• [Exercise aim] Copy every one of the rows below word for word, keeping their order and wording unchanged.
◆ ◆ ◆ ◆
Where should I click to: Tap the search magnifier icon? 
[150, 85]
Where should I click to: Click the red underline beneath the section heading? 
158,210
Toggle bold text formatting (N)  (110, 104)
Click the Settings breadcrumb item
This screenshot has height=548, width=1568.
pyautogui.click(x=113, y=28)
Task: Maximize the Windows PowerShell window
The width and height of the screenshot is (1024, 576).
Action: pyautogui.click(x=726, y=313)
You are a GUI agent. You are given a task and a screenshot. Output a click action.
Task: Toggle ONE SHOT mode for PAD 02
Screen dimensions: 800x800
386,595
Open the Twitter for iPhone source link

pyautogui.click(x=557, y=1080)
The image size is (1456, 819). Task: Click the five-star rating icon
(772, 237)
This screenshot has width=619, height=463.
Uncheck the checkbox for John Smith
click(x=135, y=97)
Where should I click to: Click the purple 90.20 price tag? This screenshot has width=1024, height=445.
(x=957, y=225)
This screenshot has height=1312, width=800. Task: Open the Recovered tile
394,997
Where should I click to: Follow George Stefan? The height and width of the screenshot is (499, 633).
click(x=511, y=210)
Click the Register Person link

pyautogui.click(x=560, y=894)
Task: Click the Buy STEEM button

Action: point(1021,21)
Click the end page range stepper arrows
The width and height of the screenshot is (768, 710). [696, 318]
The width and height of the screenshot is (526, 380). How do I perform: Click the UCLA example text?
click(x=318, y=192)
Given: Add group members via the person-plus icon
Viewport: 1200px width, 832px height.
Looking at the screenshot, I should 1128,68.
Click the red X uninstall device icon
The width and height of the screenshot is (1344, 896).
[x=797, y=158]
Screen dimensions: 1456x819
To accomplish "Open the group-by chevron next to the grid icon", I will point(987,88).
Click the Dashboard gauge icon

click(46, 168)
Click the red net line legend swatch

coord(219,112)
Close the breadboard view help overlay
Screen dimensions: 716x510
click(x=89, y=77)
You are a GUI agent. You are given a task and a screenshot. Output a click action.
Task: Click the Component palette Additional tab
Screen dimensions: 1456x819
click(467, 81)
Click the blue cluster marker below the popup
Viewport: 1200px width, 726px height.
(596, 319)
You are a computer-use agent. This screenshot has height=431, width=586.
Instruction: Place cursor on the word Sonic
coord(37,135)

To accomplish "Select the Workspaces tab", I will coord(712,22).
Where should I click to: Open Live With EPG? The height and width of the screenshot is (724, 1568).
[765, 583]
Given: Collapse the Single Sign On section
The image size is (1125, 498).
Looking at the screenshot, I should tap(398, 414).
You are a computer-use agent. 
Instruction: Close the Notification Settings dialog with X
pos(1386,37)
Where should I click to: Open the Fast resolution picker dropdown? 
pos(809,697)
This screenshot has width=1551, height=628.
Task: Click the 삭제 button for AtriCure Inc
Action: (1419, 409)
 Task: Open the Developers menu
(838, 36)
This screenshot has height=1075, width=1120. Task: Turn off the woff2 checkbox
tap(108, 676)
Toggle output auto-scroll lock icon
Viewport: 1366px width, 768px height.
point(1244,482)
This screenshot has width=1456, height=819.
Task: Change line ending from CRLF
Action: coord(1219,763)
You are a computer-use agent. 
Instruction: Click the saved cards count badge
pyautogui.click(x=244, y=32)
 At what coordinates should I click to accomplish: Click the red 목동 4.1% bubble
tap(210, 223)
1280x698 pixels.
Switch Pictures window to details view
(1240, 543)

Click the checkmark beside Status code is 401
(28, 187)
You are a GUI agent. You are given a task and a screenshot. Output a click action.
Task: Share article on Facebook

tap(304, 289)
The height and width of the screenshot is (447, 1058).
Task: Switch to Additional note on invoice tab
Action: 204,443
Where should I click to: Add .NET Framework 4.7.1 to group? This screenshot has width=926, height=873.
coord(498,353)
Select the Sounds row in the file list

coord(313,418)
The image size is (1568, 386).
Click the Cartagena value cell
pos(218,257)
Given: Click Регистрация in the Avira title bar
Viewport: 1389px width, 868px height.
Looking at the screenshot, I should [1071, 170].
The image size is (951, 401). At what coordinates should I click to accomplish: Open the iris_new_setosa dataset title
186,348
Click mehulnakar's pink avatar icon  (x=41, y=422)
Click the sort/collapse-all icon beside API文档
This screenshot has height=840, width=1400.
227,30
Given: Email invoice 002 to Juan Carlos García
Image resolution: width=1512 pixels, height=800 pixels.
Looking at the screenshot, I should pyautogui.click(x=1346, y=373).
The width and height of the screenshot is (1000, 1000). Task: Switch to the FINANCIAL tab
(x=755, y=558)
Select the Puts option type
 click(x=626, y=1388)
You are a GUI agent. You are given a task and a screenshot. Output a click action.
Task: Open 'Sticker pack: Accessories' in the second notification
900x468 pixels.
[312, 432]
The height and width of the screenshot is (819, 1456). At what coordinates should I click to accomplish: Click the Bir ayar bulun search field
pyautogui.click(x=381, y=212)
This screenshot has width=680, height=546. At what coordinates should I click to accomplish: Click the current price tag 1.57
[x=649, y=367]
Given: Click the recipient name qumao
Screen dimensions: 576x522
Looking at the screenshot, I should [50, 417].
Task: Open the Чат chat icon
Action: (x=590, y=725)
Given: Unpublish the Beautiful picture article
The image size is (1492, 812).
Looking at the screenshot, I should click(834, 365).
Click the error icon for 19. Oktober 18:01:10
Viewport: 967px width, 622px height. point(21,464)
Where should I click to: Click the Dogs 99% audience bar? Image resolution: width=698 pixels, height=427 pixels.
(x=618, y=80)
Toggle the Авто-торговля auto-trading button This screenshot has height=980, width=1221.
◆ ◆ ◆ ◆
• [Response to the exercise]
Where should I click to: Tap the search magnifier icon? 
[150, 85]
Where should I click to: Click the red underline beneath the section heading? 
158,210
Toggle bold text formatting (N)  (110, 104)
Click the Settings breadcrumb item
This screenshot has height=548, width=1568.
pyautogui.click(x=113, y=28)
Task: Maximize the Windows PowerShell window
The width and height of the screenshot is (1024, 576).
Action: pyautogui.click(x=726, y=313)
You are a GUI agent. You are given a task and a screenshot. Output a click action.
Task: Toggle ONE SHOT mode for PAD 02
Screen dimensions: 800x800
386,595
Open the Twitter for iPhone source link

pyautogui.click(x=557, y=1080)
The image size is (1456, 819). Task: Click the five-star rating icon
(772, 237)
This screenshot has width=619, height=463.
Uncheck the checkbox for John Smith
click(x=135, y=97)
Where should I click to: Click the purple 90.20 price tag? This screenshot has width=1024, height=445.
(x=957, y=225)
This screenshot has height=1312, width=800. Task: Open the Recovered tile
394,997
Where should I click to: Follow George Stefan? The height and width of the screenshot is (499, 633).
click(x=511, y=210)
Click the Register Person link

pyautogui.click(x=560, y=894)
Task: Click the Buy STEEM button

Action: point(1021,21)
Click the end page range stepper arrows
The width and height of the screenshot is (768, 710). [696, 318]
The width and height of the screenshot is (526, 380). How do I perform: Click the UCLA example text?
click(x=318, y=192)
Given: Add group members via the person-plus icon
Viewport: 1200px width, 832px height.
Looking at the screenshot, I should 1128,68.
Click the red X uninstall device icon
The width and height of the screenshot is (1344, 896).
[x=797, y=158]
Screen dimensions: 1456x819
To accomplish "Open the group-by chevron next to the grid icon", I will point(987,88).
Click the Dashboard gauge icon

click(46, 168)
Click the red net line legend swatch

coord(219,112)
Close the breadboard view help overlay
Screen dimensions: 716x510
click(x=89, y=77)
You are a GUI agent. You are given a task and a screenshot. Output a click action.
Task: Click the Component palette Additional tab
Screen dimensions: 1456x819
click(467, 81)
Click the blue cluster marker below the popup
Viewport: 1200px width, 726px height.
(596, 319)
You are a computer-use agent. This screenshot has height=431, width=586.
Instruction: Place cursor on the word Sonic
coord(37,135)

To accomplish "Select the Workspaces tab", I will coord(712,22).
Where should I click to: Open Live With EPG? The height and width of the screenshot is (724, 1568).
[765, 583]
Given: Collapse the Single Sign On section
The image size is (1125, 498).
Looking at the screenshot, I should tap(398, 414).
You are a computer-use agent. 
Instruction: Close the Notification Settings dialog with X
pos(1386,37)
Where should I click to: Open the Fast resolution picker dropdown? 
pos(809,697)
This screenshot has width=1551, height=628.
Task: Click the 삭제 button for AtriCure Inc
Action: (1419, 409)
 Task: Open the Developers menu
(838, 36)
This screenshot has height=1075, width=1120. Task: Turn off the woff2 checkbox
tap(108, 676)
Toggle output auto-scroll lock icon
Viewport: 1366px width, 768px height.
point(1244,482)
This screenshot has width=1456, height=819.
Task: Change line ending from CRLF
Action: coord(1219,763)
You are a computer-use agent. 
Instruction: Click the saved cards count badge
pyautogui.click(x=244, y=32)
 At what coordinates should I click to accomplish: Click the red 목동 4.1% bubble
tap(210, 223)
1280x698 pixels.
Switch Pictures window to details view
(1240, 543)

Click the checkmark beside Status code is 401
(28, 187)
You are a GUI agent. You are given a task and a screenshot. Output a click action.
Task: Share article on Facebook

tap(304, 289)
The height and width of the screenshot is (447, 1058).
Task: Switch to Additional note on invoice tab
Action: 204,443
Where should I click to: Add .NET Framework 4.7.1 to group? This screenshot has width=926, height=873.
coord(498,353)
Select the Sounds row in the file list

coord(313,418)
The image size is (1568, 386).
Click the Cartagena value cell
pos(218,257)
Given: Click Регистрация in the Avira title bar
Viewport: 1389px width, 868px height.
Looking at the screenshot, I should [1071, 170].
The image size is (951, 401). At what coordinates should I click to accomplish: Open the iris_new_setosa dataset title
186,348
Click mehulnakar's pink avatar icon  (x=41, y=422)
Click the sort/collapse-all icon beside API文档
This screenshot has height=840, width=1400.
227,30
Given: Email invoice 002 to Juan Carlos García
Image resolution: width=1512 pixels, height=800 pixels.
Looking at the screenshot, I should pyautogui.click(x=1346, y=373).
The width and height of the screenshot is (1000, 1000). Task: Switch to the FINANCIAL tab
(x=755, y=558)
Select the Puts option type
 click(x=626, y=1388)
You are a GUI agent. You are given a task and a screenshot. Output a click action.
Task: Open 'Sticker pack: Accessories' in the second notification
900x468 pixels.
[312, 432]
The height and width of the screenshot is (819, 1456). At what coordinates should I click to accomplish: Click the Bir ayar bulun search field
pyautogui.click(x=381, y=212)
This screenshot has width=680, height=546. At what coordinates should I click to accomplish: Click the current price tag 1.57
[x=649, y=367]
Given: Click the recipient name qumao
Screen dimensions: 576x522
Looking at the screenshot, I should [50, 417].
Task: Open the Чат chat icon
Action: (x=590, y=725)
Given: Unpublish the Beautiful picture article
The image size is (1492, 812).
Looking at the screenshot, I should click(834, 365).
Click the error icon for 19. Oktober 18:01:10
Viewport: 967px width, 622px height. point(21,464)
Where should I click to: Click the Dogs 99% audience bar? Image resolution: width=698 pixels, height=427 pixels.
(x=618, y=80)
Toggle the Авто-торговля auto-trading button This screenshot has height=980, width=1221.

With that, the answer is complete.